Wrap existing REST APIs via OpenAPI

Turn an OpenAPI spec into callable tools with one construct.

import gradio as gr

demo = gr.load_openapi(
    openapi_spec="https://petstore3.swagger.io/api/v3/openapi.json",
    base_url="https://petstore3.swagger.io/api/v3",
    paths=["/pet.*"],
    methods=["get", "post"]
)
demo.launch(mcp_server=True)

Code Snippets

The following blocks are runnable and omit any JSON configuration.

Minimal letter counter (UI + MCP)

import gradio as gr

def letter_counter(word: str, letter: str) -> int:
    return word.lower().count(letter.lower())

gr.Interface(letter_counter, ["text", "text"], "number").launch(mcp_server=True)

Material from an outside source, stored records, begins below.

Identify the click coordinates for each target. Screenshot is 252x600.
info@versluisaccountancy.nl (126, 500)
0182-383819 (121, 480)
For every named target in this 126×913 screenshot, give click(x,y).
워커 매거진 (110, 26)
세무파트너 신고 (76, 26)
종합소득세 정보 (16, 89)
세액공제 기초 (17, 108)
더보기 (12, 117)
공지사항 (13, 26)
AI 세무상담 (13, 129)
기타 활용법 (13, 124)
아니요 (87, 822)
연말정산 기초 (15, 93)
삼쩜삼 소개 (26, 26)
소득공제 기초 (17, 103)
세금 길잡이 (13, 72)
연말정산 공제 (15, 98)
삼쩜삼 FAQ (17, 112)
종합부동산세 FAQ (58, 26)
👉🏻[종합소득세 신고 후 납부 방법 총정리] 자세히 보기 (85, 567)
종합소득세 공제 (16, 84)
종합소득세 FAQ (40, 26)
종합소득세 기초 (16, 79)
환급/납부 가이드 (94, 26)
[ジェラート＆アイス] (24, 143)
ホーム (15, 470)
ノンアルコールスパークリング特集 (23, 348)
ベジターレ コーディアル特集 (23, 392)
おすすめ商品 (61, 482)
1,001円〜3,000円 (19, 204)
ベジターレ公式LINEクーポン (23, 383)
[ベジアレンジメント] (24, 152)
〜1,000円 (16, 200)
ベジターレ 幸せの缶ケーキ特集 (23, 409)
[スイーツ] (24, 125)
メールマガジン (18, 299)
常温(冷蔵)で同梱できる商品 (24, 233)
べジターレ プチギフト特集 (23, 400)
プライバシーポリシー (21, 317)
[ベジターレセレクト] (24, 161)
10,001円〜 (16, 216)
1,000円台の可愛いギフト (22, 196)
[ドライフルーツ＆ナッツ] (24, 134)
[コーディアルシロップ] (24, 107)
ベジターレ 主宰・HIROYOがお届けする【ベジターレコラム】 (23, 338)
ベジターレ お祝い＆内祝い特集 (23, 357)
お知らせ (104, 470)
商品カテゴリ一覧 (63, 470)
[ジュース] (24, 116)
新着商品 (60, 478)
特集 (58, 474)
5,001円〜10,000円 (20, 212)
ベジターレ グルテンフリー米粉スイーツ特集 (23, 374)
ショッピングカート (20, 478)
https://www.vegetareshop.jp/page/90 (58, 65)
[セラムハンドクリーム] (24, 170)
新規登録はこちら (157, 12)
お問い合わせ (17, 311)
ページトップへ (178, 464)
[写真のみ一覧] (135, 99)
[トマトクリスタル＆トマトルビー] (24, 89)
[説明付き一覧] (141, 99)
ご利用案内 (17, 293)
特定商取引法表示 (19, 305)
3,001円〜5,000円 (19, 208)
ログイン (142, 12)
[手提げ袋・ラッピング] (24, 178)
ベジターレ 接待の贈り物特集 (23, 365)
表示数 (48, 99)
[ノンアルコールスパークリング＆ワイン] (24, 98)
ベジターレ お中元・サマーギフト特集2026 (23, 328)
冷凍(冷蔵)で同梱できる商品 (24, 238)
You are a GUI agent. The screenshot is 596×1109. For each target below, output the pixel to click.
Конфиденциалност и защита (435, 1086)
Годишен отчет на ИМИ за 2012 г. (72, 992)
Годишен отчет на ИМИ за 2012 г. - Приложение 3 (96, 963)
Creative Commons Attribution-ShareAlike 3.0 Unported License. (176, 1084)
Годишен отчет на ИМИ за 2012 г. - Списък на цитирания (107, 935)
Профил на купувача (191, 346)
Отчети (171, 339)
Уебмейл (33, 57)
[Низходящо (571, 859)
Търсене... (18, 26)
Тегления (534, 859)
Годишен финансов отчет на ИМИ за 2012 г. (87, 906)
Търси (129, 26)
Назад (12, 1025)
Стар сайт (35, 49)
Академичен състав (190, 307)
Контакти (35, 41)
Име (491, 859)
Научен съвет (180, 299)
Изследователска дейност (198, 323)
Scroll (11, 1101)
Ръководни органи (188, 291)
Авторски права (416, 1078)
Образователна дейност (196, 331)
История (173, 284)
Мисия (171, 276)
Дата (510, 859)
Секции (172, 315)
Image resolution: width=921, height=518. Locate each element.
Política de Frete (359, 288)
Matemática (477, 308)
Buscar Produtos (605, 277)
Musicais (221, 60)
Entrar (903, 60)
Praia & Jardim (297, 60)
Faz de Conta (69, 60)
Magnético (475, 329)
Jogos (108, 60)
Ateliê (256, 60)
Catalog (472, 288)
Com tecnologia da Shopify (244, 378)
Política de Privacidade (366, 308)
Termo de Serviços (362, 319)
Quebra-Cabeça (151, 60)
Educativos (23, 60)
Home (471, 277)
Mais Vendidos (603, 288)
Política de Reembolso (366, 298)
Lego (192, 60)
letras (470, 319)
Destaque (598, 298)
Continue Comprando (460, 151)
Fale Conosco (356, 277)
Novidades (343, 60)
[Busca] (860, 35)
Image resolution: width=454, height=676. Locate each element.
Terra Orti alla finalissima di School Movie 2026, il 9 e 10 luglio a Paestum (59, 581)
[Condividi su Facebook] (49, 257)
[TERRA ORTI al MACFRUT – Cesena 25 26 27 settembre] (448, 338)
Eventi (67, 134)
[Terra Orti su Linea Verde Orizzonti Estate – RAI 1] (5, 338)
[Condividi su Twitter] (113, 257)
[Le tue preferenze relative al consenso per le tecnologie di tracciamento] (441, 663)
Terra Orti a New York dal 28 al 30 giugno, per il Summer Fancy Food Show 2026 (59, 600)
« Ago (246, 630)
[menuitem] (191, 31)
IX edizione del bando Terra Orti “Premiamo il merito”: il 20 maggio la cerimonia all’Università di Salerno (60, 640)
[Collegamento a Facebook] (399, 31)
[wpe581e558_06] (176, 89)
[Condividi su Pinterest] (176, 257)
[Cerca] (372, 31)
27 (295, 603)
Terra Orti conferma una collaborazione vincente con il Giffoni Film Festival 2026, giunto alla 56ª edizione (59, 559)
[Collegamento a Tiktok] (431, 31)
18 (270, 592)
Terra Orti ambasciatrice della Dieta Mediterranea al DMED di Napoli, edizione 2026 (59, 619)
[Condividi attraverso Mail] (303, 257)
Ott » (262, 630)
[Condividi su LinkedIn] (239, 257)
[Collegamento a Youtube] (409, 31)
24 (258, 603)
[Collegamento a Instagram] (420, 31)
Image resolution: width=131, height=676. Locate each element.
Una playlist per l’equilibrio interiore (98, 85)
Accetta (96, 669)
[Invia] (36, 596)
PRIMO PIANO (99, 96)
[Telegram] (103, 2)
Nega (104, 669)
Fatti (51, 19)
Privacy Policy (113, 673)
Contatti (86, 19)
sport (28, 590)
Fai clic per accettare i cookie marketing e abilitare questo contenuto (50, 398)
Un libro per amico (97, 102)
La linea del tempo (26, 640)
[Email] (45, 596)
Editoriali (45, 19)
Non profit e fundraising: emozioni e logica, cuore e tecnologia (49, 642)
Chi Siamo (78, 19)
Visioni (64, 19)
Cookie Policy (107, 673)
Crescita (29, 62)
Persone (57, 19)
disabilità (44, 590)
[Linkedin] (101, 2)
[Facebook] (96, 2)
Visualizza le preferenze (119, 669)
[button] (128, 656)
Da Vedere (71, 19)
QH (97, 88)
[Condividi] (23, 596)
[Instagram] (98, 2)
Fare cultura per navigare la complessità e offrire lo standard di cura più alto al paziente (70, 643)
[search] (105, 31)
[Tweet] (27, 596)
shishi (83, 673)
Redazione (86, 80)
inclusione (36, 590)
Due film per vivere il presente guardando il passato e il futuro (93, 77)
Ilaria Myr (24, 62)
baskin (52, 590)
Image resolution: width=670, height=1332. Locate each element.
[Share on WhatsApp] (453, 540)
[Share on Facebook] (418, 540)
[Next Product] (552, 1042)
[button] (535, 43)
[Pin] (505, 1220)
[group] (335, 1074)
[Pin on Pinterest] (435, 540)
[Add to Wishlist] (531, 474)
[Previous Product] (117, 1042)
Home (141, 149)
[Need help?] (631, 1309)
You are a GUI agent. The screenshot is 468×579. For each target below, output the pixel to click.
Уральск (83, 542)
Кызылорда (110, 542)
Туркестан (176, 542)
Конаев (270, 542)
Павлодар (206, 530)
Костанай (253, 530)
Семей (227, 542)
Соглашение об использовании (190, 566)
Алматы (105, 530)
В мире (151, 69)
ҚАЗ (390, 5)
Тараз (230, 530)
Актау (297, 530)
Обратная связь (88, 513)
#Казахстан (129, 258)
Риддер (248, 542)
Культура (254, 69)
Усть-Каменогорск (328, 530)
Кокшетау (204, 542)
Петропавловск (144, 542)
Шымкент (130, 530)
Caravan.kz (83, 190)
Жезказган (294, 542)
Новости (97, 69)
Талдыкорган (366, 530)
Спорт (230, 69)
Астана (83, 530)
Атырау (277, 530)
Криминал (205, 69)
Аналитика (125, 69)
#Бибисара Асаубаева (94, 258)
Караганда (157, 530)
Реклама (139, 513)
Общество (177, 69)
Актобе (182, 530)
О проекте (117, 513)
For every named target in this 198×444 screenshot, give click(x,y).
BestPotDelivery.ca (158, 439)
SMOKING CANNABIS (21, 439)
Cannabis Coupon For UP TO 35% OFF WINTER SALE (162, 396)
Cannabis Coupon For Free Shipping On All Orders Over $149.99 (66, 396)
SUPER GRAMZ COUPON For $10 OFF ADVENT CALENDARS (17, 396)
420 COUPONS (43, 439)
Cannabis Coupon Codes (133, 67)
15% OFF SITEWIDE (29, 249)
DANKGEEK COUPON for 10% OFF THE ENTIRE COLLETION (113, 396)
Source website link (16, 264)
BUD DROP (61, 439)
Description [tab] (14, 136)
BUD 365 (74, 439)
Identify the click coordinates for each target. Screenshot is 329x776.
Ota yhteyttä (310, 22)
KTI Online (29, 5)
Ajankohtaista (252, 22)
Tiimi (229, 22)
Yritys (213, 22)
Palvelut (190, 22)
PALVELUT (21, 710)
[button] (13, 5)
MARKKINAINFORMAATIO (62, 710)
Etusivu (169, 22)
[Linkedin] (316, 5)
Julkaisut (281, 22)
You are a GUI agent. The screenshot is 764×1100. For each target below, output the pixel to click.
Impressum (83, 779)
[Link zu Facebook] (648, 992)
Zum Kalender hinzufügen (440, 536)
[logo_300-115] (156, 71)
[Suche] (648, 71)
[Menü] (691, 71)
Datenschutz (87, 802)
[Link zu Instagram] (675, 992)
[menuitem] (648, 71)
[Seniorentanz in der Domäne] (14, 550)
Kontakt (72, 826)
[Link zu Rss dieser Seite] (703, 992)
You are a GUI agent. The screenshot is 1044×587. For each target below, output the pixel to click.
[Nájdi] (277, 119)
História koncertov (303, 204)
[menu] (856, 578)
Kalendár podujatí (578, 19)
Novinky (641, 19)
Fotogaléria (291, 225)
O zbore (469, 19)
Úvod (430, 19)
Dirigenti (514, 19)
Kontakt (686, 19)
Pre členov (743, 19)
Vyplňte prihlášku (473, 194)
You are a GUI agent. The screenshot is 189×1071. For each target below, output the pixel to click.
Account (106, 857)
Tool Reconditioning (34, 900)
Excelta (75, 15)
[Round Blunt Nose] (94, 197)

Bridge for clients that lack remote SSE

npx mcp-remote https://YOUR-SPACE.hf.space/gradio_api/mcp/sse

Resources, prompts, and MCP-only APIs together

import gradio as gr

@gr.mcp.tool()
def concat(a: str, b: str) -> str:
    return a + b

@gr.mcp.resource("doc://intro")
def intro() -> str:
    return "Welcome to the tool surface."

@gr.mcp.prompt()
def rewriter(style: str = "short") -> str:
    return "Rewrite the input in a " + style + " style."

def hidden_math(x: int) -> int:
    return x * x

with gr.Blocks() as demo:
    gr.Markdown("Public UI components, internal MCP tools.")
    gr.api(hidden_math)  # MCP-only
    gr.Button("Ready")

demo.launch(mcp_server=True)

Token header example

import gradio as gr

def gated(name: str, authorization: gr.Header) -> str:
    if not authorization:
        raise ValueError("Missing Authorization header.")
    return f"Hello {name}, token accepted."

gr.Interface(gated, gr.Textbox(), gr.Textbox()).launch(mcp_server=True)

Progress reporting example

import gradio as gr, time

def work(x: int, progress=gr.Progress()):
    for i in range(x):
        progress((i + 1) / x, desc="Working")
        time.sleep(0.1)
    return "done"

gr.Interface(work, gr.Number(), gr.Textbox()).launch(mcp_server=True)

OpenAPI wrapper example

import gradio as gr
demo = gr.load_openapi(
    openapi_spec="https://petstore3.swagger.io/api/v3/openapi.json",
    base_url="https://petstore3.swagger.io/api/v3"
)
demo.launch(mcp_server=True)

Use Cases / Scenarios

  • IDE copilots that call your domain tools with type safety.

  • Analytics assistants that read resources and call internal REST endpoints.

  • Lightweight data catalogs exposed as deterministic MCP resources.

  • Public demo tools hosted on Spaces for easy evaluation.

  • Enterprise gateways that enforce per-user tokens and audit events.

gradio-mcp-server-flow-bridge-tools-resources-prompts

Conclusion

Gradio’s MCP integration lets one codebase serve both humans and agents. Launch with a single flag. Add typed tools, resources, and prompts. Stream progress for long tasks. Wrap legacy REST surfaces via OpenAPI. Deploy on Spaces for reach, and bridge where clients lack remote SSE. This yields a clean, discoverable tool surface that scales from prototype to production.